== WORK TO BE COMPLETED ==
The answer must match the material word for word, with every line included.

== THE DATA ==

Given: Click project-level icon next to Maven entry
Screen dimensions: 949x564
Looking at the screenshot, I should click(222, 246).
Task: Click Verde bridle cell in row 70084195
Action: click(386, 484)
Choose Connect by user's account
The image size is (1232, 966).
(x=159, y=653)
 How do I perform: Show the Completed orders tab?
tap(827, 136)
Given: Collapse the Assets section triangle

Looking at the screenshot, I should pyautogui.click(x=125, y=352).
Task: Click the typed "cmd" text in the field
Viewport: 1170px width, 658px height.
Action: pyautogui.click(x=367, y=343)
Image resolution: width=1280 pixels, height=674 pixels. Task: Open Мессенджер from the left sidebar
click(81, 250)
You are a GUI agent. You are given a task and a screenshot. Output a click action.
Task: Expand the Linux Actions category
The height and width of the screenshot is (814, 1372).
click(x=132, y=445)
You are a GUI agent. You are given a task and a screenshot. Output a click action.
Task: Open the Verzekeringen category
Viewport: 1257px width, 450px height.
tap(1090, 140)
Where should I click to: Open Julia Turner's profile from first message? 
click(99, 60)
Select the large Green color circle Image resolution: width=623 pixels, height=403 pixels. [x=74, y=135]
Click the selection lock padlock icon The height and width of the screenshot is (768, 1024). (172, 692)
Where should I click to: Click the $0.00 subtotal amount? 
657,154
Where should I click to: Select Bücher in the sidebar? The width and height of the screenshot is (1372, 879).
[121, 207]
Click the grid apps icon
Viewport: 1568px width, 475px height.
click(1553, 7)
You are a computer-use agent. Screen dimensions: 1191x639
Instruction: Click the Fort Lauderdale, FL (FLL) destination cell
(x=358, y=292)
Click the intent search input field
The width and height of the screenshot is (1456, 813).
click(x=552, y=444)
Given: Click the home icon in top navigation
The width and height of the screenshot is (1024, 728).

== TASK SOLUTION ==
Given: Click project-level icon next to Maven entry
Screen dimensions: 949x564
Looking at the screenshot, I should click(222, 246).
Task: Click Verde bridle cell in row 70084195
Action: click(386, 484)
Choose Connect by user's account
The image size is (1232, 966).
(x=159, y=653)
 How do I perform: Show the Completed orders tab?
tap(827, 136)
Given: Collapse the Assets section triangle

Looking at the screenshot, I should pyautogui.click(x=125, y=352).
Task: Click the typed "cmd" text in the field
Viewport: 1170px width, 658px height.
Action: pyautogui.click(x=367, y=343)
Image resolution: width=1280 pixels, height=674 pixels. Task: Open Мессенджер from the left sidebar
click(81, 250)
You are a GUI agent. You are given a task and a screenshot. Output a click action.
Task: Expand the Linux Actions category
The height and width of the screenshot is (814, 1372).
click(x=132, y=445)
You are a GUI agent. You are given a task and a screenshot. Output a click action.
Task: Open the Verzekeringen category
Viewport: 1257px width, 450px height.
tap(1090, 140)
Where should I click to: Open Julia Turner's profile from first message? 
click(99, 60)
Select the large Green color circle Image resolution: width=623 pixels, height=403 pixels. [x=74, y=135]
Click the selection lock padlock icon The height and width of the screenshot is (768, 1024). (172, 692)
Where should I click to: Click the $0.00 subtotal amount? 
657,154
Where should I click to: Select Bücher in the sidebar? The width and height of the screenshot is (1372, 879).
[121, 207]
Click the grid apps icon
Viewport: 1568px width, 475px height.
click(1553, 7)
You are a computer-use agent. Screen dimensions: 1191x639
Instruction: Click the Fort Lauderdale, FL (FLL) destination cell
(x=358, y=292)
Click the intent search input field
The width and height of the screenshot is (1456, 813).
click(x=552, y=444)
Given: Click the home icon in top navigation
The width and height of the screenshot is (1024, 728).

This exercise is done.